■ **SHORT TASK**: Show every line in the material below that contains the word "agent". Only matches with the same capitalization count.

■ **DATASET EXCERPTS**:
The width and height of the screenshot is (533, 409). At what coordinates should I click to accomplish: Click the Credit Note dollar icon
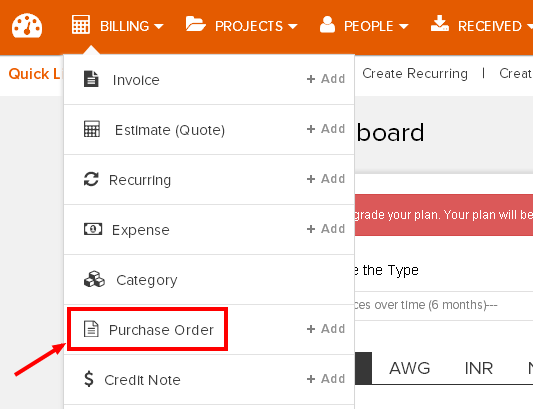89,379
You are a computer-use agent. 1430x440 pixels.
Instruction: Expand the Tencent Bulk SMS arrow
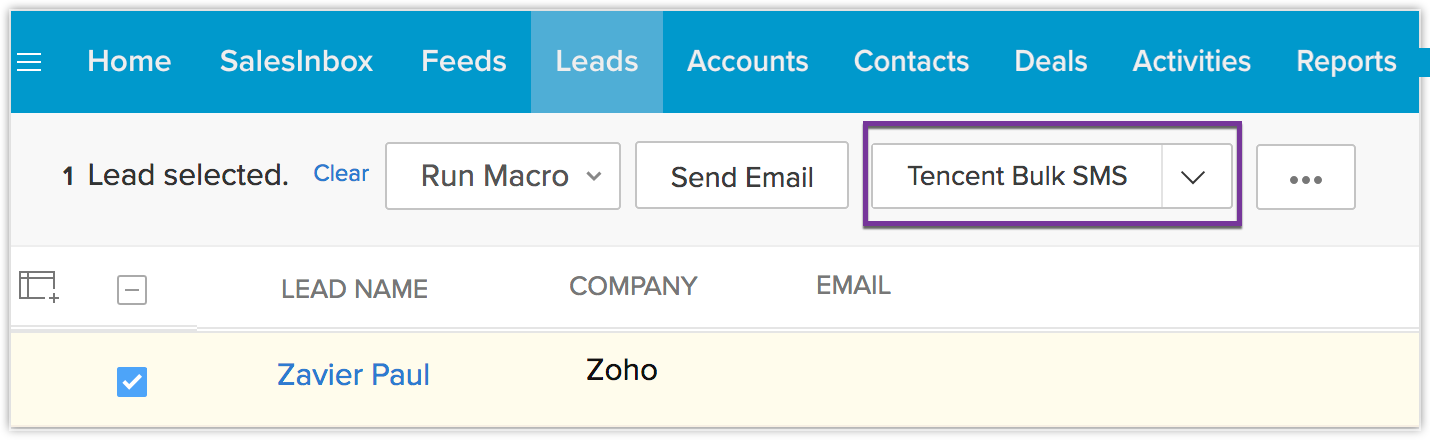1194,177
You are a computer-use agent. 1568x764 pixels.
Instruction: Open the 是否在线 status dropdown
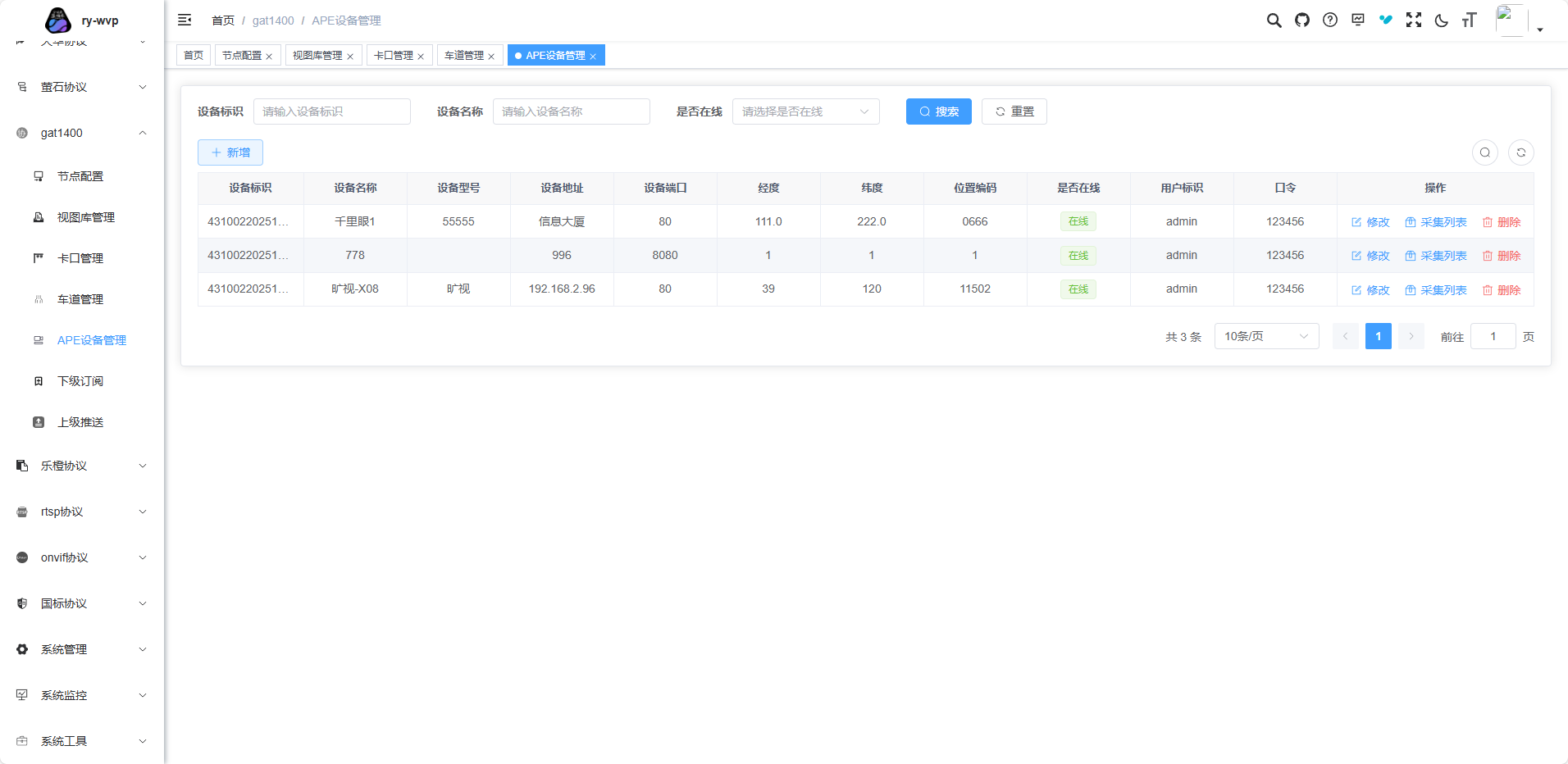point(805,111)
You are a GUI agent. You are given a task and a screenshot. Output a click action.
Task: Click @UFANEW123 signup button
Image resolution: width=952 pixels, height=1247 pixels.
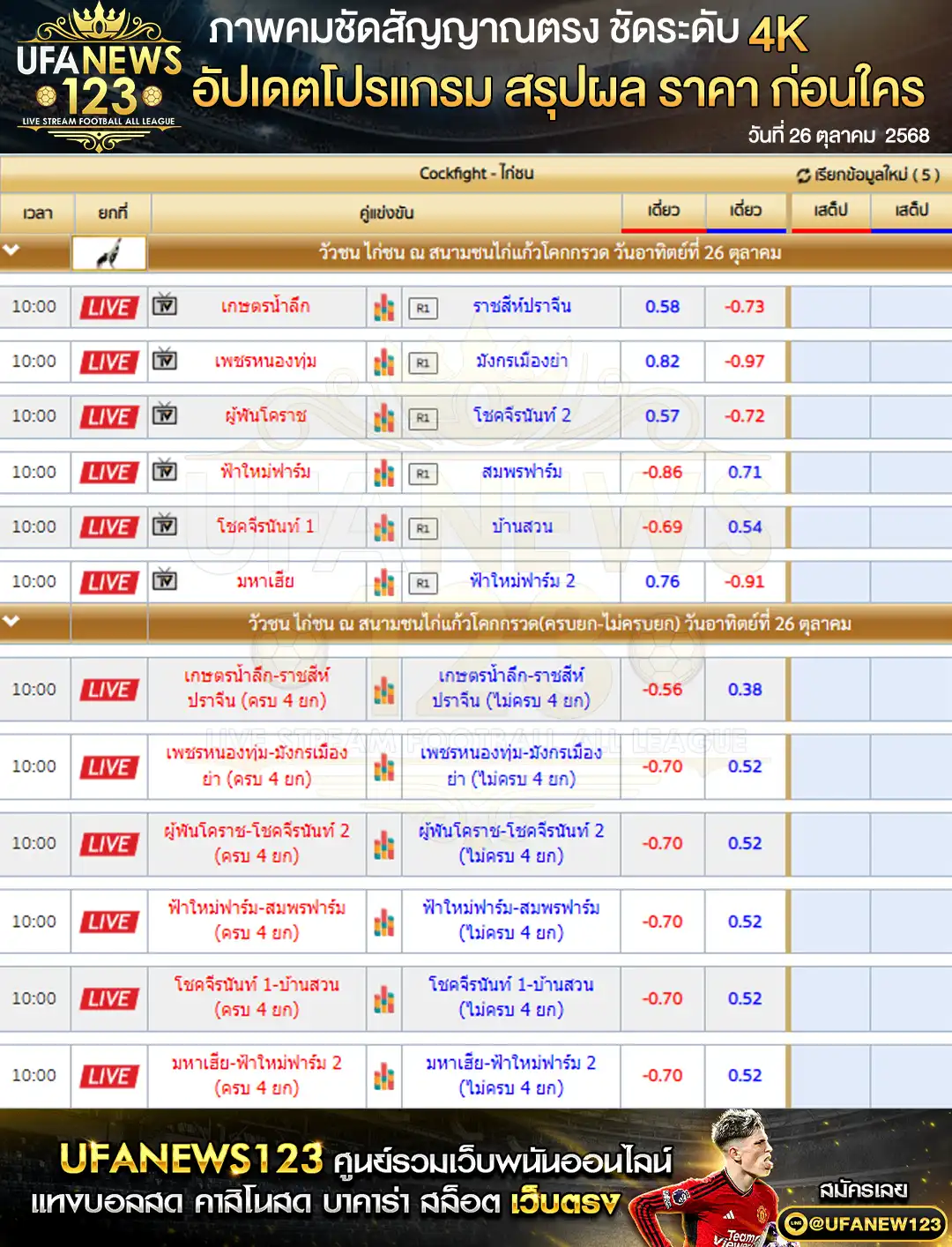tap(863, 1223)
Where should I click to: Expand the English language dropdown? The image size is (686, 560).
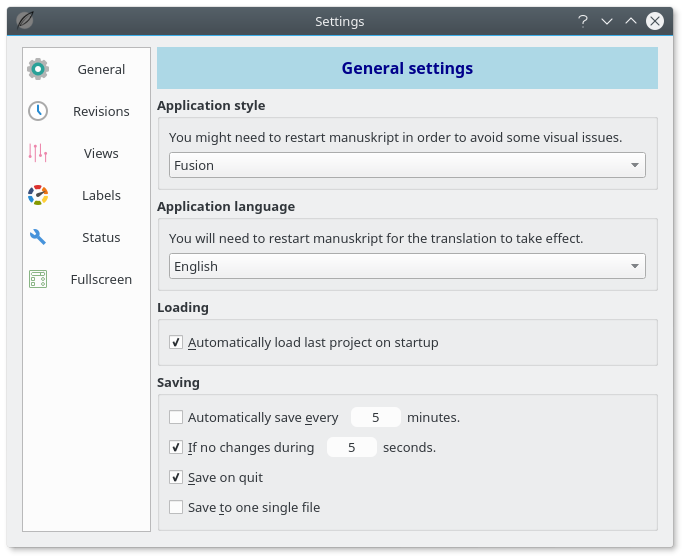(407, 266)
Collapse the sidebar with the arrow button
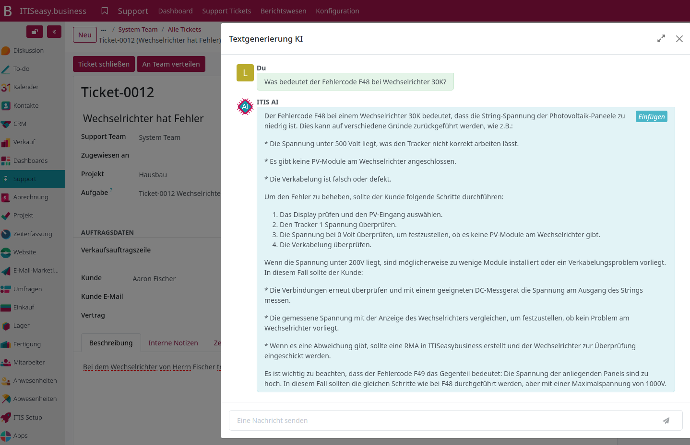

■ **SOLUTION FOR THIS PROBLEM**:
You are a computer-use agent. 1430x440 pixels.
You are a computer-use agent. 1568x764 pixels.
You are a GUI agent. You are given a task and a screenshot. Output a click action.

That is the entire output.